:: Data section ::
+===+
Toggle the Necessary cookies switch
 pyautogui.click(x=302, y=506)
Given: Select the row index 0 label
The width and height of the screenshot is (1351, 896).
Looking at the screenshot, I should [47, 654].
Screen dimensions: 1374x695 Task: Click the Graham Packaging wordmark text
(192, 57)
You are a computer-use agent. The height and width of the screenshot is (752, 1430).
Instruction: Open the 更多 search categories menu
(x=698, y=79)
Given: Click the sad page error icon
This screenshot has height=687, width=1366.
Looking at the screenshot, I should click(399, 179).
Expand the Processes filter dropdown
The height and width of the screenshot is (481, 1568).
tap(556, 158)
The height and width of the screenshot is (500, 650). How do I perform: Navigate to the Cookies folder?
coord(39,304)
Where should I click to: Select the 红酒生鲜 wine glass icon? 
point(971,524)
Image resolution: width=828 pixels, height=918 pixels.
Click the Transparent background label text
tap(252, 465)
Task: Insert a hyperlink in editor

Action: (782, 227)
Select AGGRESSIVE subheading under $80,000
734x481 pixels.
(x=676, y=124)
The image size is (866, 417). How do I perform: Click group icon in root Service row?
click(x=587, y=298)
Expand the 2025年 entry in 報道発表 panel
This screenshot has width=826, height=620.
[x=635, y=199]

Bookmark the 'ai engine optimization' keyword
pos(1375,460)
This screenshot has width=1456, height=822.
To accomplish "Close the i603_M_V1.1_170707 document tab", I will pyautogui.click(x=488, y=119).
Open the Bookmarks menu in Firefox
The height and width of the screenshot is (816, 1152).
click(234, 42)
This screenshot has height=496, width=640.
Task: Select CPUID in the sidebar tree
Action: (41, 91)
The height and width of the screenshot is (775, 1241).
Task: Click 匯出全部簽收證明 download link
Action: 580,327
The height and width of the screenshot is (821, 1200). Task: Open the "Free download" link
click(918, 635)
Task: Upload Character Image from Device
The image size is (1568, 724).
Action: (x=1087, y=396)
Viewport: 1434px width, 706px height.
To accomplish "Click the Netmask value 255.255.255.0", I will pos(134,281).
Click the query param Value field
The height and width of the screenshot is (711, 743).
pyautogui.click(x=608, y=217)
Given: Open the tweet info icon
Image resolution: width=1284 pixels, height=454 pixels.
+===+
:: Task directions ::
From the first record to the last, print each one exactly.

:: Output below ::
Toggle the Necessary cookies switch
 pyautogui.click(x=302, y=506)
Given: Select the row index 0 label
The width and height of the screenshot is (1351, 896).
Looking at the screenshot, I should [47, 654].
Screen dimensions: 1374x695 Task: Click the Graham Packaging wordmark text
(192, 57)
You are a computer-use agent. The height and width of the screenshot is (752, 1430).
Instruction: Open the 更多 search categories menu
(x=698, y=79)
Given: Click the sad page error icon
This screenshot has height=687, width=1366.
Looking at the screenshot, I should click(399, 179).
Expand the Processes filter dropdown
The height and width of the screenshot is (481, 1568).
tap(556, 158)
The height and width of the screenshot is (500, 650). How do I perform: Navigate to the Cookies folder?
coord(39,304)
Where should I click to: Select the 红酒生鲜 wine glass icon? 
point(971,524)
Image resolution: width=828 pixels, height=918 pixels.
Click the Transparent background label text
tap(252, 465)
Task: Insert a hyperlink in editor

Action: (782, 227)
Select AGGRESSIVE subheading under $80,000
734x481 pixels.
(x=676, y=124)
The image size is (866, 417). How do I perform: Click group icon in root Service row?
click(x=587, y=298)
Expand the 2025年 entry in 報道発表 panel
This screenshot has width=826, height=620.
[x=635, y=199]

Bookmark the 'ai engine optimization' keyword
pos(1375,460)
This screenshot has width=1456, height=822.
To accomplish "Close the i603_M_V1.1_170707 document tab", I will pyautogui.click(x=488, y=119).
Open the Bookmarks menu in Firefox
The height and width of the screenshot is (816, 1152).
click(234, 42)
This screenshot has height=496, width=640.
Task: Select CPUID in the sidebar tree
Action: (41, 91)
The height and width of the screenshot is (775, 1241).
Task: Click 匯出全部簽收證明 download link
Action: 580,327
The height and width of the screenshot is (821, 1200). Task: Open the "Free download" link
click(918, 635)
Task: Upload Character Image from Device
The image size is (1568, 724).
Action: (x=1087, y=396)
Viewport: 1434px width, 706px height.
To accomplish "Click the Netmask value 255.255.255.0", I will pos(134,281).
Click the query param Value field
The height and width of the screenshot is (711, 743).
pyautogui.click(x=608, y=217)
Given: Open the tweet info icon
Image resolution: width=1284 pixels, height=454 pixels.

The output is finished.